2. Copper Haze Parachute

Several different variants of the March brown work well, but we prefer the Copper Haze Parachute. Even during spring, the best mayfly action is under cloudy conditions, so fly visibility is paramount. If you can’t see your fly at all times, you’re not fishing as effectively as possible, and the parachute design is the best solution. In addition, we find that thinner-bodied patterns are always better, even though March browns are rather chunky. This pattern is obviously most effective in the midst of an afternoon hatch, but we’ll often fish it behind a Skwala all day, with reasonable success.
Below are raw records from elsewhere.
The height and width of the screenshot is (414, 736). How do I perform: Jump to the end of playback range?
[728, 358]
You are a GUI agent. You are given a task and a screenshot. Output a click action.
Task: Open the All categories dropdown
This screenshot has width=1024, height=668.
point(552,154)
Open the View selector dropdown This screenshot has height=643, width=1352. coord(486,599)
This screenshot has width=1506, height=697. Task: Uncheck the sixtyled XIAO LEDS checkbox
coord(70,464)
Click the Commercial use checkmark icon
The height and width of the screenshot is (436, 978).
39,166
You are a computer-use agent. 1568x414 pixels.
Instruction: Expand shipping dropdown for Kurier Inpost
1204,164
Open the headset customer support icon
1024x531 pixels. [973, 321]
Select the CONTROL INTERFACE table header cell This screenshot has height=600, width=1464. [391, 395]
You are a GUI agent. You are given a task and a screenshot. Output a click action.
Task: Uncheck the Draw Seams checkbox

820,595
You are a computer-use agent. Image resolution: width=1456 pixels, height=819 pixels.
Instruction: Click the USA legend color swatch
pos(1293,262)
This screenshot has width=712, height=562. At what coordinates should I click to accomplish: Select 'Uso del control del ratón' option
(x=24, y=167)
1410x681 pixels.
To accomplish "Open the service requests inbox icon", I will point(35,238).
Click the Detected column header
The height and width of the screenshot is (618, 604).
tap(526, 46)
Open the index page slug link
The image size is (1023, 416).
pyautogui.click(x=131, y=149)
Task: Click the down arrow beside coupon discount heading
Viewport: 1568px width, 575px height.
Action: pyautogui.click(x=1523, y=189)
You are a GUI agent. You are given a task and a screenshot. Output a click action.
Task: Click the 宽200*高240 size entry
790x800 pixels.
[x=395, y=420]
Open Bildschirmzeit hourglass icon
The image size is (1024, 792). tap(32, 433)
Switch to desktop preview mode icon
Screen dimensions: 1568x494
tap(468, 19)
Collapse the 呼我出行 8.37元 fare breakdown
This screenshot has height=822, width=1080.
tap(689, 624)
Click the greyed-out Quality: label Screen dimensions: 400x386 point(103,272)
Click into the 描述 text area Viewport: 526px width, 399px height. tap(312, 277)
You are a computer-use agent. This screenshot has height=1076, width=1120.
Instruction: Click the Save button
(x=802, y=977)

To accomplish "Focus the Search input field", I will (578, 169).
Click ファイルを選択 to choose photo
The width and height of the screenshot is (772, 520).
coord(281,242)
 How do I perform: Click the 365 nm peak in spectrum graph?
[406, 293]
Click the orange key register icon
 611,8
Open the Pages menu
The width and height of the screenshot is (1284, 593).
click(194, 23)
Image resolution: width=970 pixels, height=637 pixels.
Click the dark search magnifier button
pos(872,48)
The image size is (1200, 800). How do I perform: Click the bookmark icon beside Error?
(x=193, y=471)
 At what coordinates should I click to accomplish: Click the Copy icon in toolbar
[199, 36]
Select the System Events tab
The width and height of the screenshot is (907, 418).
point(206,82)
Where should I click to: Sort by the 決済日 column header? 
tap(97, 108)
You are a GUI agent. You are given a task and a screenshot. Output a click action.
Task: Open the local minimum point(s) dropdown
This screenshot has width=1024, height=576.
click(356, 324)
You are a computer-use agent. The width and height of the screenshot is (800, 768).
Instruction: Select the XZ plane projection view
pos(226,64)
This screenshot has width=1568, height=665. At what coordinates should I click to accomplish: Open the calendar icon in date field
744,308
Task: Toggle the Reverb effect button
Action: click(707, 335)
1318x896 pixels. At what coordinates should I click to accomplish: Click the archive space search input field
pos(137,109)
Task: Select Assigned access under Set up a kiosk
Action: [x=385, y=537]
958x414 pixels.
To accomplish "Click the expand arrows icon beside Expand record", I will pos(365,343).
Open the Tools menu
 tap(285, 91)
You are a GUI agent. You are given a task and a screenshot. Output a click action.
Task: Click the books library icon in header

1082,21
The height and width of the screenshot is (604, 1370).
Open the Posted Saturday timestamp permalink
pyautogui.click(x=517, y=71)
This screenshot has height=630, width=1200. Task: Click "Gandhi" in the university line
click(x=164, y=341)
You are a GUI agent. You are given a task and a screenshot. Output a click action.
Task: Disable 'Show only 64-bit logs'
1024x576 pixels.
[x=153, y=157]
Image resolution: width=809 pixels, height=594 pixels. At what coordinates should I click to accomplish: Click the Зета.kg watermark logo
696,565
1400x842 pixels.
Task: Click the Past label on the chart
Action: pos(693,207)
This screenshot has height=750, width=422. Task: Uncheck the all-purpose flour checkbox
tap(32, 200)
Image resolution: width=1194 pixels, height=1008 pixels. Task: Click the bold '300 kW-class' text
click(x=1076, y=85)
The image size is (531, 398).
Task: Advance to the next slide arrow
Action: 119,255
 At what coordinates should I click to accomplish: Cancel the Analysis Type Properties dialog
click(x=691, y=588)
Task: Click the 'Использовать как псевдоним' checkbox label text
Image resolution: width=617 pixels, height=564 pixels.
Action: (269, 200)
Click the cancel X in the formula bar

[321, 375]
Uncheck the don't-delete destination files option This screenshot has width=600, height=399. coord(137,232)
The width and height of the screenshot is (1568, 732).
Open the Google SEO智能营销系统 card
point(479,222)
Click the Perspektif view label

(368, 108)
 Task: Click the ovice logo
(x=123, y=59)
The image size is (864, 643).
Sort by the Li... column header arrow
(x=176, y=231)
3. Tungsten-Head Girdle Bug

Whether the mottled tan or dark brown variant is better remains an ongoing guide debate, but both work exceptionally well. Our guess is that trout mistake these for Skwala nymphs, but they also resemble small crawfish. The tungsten head sinks fast, allowing short-leash nymphing without extra split shot, or this fly can be suspended under a dry fly using a dropper tippet up to three feet. The jig hook results in minimal snags, regardless of the application. Our advice is to Fish ’em hey-diddle-diddle, right down the middle. This is a go-to bug even when fishing is challenging. The TJ Hooker variant with added marabou tail (above) is always a great option, as well.

4. Hot-Bead Red BRO Power Worm

Red hot-bead worms are a mainstay in our rivers all year long, but especially in late winter and early spring. For reasons unknown to us, the hot bead and red color is always better in colder water. Fish smaller/lighter sizes of this pattern under a Skwala dry, or double-down under an indicator together with the Tungsten Rubber Leg Jig. Some anglers are unwilling to fish a worm pattern and that’s just fine by us, but you’ll be missing out on catchable fish that way. 

5. Olive Sparkle Minnow

We were fishing streamers long before it was cool, but we have to admit, Coffey’s Sparkle Minnow literally changed the game. There was a time when spring streamer action was limited to overcast days, but sparkle changed all that. We now swing, strip, and even dead drift with confidence all day, any day. We fish these in deep slow runs, riffle drop-offs, or up tight to the banks–wherever you might expect a trout to sit. Don’t be afraid to trail one of those rubber-leg jigs or even a power worm behind it. Just be sure you’re fishing 2X tippet or stronger, because the takes are rarely gentle.